Le mot « bionique » évoque des visions de science-fiction d’humains améliorés à des niveaux surhumains. Il est vrai que les progrès techniques tels que de meilleurs moteurs et batteries, ainsi que l'informatique moderne, signifient que les systèmes mécaniques et électroniques requis ne constituent plus un obstacle aux prothèses avancées. Mais le domaine a eu du mal à intégrer ces puissantes machines au corps humain.
Cela commence à changer. Un essai récent a testé une nouvelle technique d'intégration, qui consiste à reconstruire chirurgicalement des paires de muscles qui donnent aux receveurs une idée de la position et du mouvement d'un membre bionique. Les signaux émis par ces muscles contrôlent les articulations du robot, de sorte que la prothèse est entièrement sous le contrôle du cerveau de l'utilisateur. Le système a permis aux personnes amputées sous le genou de marcher plus naturellement et de mieux franchir les pentes, les escaliers et les obstacles, ont rapporté des chercheurs dans le rapport de juillet. Médecine naturelle.
Les ingénieurs considèrent généralement la biologie comme une limitation fixe à contourner, explique le bio-ingénieur Tyler Clites, qui a contribué au développement de la technique il y a plusieurs années alors qu'il était au MIT. « Mais si nous considérons le corps comme une partie du système à concevoir, en parallèle avec la machine, les deux pourront mieux interagir. »
Cette vision entraîne une vague de techniques qui réorganisent le corps pour mieux s’intégrer à la machine. Clites, maintenant à l'UCLA, appelle ces techniques « anatomiques », pour les distinguer de la bionique traditionnelle. « Le problème auquel nous nous attaquions n'était pas un problème d'ingénierie », dit-il. « La façon dont le corps avait été manipulé pendant l'amputation ne le laissait pas en mesure de contrôler les membres que nous créions. »

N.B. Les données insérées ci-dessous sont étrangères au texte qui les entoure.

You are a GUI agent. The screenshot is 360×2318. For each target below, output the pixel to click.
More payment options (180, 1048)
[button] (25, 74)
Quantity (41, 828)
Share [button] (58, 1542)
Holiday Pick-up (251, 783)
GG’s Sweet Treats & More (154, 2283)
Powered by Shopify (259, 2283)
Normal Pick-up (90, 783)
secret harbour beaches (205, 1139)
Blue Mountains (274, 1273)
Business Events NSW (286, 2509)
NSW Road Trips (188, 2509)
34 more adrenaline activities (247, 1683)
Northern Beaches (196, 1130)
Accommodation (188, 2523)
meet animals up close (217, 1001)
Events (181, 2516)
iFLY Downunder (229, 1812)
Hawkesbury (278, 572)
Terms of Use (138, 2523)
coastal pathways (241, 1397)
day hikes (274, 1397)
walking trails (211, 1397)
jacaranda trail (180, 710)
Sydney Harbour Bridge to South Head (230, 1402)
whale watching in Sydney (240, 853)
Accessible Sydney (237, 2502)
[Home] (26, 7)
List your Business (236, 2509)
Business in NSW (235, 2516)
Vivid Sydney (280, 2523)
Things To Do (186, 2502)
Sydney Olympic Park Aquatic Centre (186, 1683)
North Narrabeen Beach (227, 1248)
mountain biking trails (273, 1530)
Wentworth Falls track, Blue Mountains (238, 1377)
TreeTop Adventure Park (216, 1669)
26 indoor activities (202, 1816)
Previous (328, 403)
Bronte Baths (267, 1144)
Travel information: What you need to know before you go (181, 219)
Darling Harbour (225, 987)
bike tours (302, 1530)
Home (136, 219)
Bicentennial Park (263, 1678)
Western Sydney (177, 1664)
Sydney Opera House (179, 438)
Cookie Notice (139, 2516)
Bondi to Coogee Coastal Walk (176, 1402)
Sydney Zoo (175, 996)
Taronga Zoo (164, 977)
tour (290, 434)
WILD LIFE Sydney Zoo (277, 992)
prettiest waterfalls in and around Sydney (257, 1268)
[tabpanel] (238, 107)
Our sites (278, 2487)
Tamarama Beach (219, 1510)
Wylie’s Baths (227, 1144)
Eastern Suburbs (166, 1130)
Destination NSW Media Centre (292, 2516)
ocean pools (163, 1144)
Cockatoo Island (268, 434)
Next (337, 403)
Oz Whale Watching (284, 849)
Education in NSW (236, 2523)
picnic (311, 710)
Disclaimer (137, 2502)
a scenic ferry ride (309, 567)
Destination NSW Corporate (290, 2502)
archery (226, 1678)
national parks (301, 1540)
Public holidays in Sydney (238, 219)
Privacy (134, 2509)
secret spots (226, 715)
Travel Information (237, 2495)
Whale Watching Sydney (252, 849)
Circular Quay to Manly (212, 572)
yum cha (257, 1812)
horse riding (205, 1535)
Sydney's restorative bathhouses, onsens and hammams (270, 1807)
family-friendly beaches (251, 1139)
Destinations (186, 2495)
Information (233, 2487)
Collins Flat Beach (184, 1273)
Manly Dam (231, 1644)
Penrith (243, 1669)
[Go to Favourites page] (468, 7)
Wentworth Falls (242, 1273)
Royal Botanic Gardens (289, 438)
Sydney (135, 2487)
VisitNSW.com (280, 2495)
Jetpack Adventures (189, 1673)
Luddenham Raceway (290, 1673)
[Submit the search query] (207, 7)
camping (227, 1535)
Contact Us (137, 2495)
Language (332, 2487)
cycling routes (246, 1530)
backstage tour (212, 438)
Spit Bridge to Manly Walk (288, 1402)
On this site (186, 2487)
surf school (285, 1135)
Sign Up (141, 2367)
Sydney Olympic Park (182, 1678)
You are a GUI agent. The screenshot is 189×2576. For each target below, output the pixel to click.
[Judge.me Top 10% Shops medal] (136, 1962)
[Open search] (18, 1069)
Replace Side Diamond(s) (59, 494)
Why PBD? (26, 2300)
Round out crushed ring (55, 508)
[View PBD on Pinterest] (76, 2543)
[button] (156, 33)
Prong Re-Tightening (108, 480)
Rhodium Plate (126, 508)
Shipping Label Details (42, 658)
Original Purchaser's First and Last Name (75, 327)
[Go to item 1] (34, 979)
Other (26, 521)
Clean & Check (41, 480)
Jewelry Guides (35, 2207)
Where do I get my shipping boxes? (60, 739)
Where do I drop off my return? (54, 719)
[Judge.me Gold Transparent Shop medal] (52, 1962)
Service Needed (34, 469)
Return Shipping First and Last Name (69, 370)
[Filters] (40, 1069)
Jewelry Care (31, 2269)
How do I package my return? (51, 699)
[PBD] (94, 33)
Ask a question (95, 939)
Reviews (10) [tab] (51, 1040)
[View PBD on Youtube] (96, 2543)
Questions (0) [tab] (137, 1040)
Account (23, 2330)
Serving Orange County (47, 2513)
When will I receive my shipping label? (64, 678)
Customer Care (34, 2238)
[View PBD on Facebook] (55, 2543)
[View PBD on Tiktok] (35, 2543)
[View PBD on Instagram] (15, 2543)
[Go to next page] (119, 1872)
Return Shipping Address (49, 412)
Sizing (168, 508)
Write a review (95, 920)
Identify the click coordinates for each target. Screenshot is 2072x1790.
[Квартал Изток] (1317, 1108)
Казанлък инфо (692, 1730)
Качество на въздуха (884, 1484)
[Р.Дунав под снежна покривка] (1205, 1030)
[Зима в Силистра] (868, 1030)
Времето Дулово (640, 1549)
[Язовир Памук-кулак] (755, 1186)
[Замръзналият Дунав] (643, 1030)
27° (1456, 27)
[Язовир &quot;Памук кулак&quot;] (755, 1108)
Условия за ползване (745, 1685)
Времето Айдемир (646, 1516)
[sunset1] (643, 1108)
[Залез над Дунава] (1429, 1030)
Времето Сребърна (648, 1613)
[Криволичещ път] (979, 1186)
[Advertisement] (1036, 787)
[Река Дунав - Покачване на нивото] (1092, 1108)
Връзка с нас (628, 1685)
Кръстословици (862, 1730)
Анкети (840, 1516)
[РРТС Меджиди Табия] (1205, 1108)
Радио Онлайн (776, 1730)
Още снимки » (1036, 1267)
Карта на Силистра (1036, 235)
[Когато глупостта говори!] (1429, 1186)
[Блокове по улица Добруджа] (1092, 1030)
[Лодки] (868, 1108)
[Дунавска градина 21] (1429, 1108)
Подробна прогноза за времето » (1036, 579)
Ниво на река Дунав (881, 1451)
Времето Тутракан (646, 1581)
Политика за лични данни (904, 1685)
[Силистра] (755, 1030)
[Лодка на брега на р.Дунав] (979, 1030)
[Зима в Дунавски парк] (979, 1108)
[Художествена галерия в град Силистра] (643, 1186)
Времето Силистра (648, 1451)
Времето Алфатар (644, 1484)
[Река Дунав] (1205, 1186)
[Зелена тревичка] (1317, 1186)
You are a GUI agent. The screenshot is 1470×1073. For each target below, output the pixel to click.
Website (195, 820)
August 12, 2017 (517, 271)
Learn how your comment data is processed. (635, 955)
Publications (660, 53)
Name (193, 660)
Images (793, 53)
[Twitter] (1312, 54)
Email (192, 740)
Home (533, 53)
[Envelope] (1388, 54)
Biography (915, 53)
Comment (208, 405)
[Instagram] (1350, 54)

Dans une approche anatomique, les os sont exploités pour fournir des ancrages stables ; les nerfs sont redirigés pour créer des signaux de contrôle pour les membres robotiques ou transmettre un retour sensoriel ; les muscles sont récupérés comme amplificateurs biologiques ou greffés pour fournir davantage de sources de signaux. Ces techniques améliorent toutes la connexion et la communication entre un membre robotique et le système nerveux humain, renforçant ainsi les capacités des prothèses bioniques (SN : 09/02/24).
Les appareils basés sur l’anatomie ont mis du temps à sortir des laboratoires et à entrer dans le monde commercial et clinique. Mais certains disent que ce domaine nous rapproche de cette vision de science-fiction de membres bioniques parfaitement intégrés et contrôlés par le cerveau – d’autant plus que d’autres progrès sont à venir.
Voici un aperçu plus approfondi de la manière dont les chercheurs cherchent à marier le corps et la machine.
Reconstruire les muscles
La proprioception – la conscience qu'a le corps de lui-même dans l'espace – est un sens difficile à restaurer, mais il est important pour le mouvement, en particulier la marche (SN : 09/09/19). Les muscles envoient des signaux à notre cerveau pour savoir où se trouve notre corps, comment il bouge et quelles forces il rencontre. Ces signaux sont générés principalement par des muscles couplés appelés paires agoniste-antagoniste, où l’un se contracte tandis que l’autre s’étire.
Lors d’une amputation traditionnelle, cette rétroaction importante est ignorée. Mais la technique rapportée dans l'étude de juillet, connue sous le nom d'interface myoneurale agoniste-antagoniste, ou AMI, reconstruit chirurgicalement ces paires push-pull et utilise les signaux qu'elles génèrent pour contrôler les articulations prothétiques. La procédure permet au receveur de « sentir » son membre prothétique.
« Lorsque la prothèse bouge, la personne ressent ce mouvement comme une sensation proprioceptive naturelle », explique Hugh Herr, bioniciste au MIT, qui a développé la technique aux côtés de Clites et du chirurgien de l'équipe Matthew Carty.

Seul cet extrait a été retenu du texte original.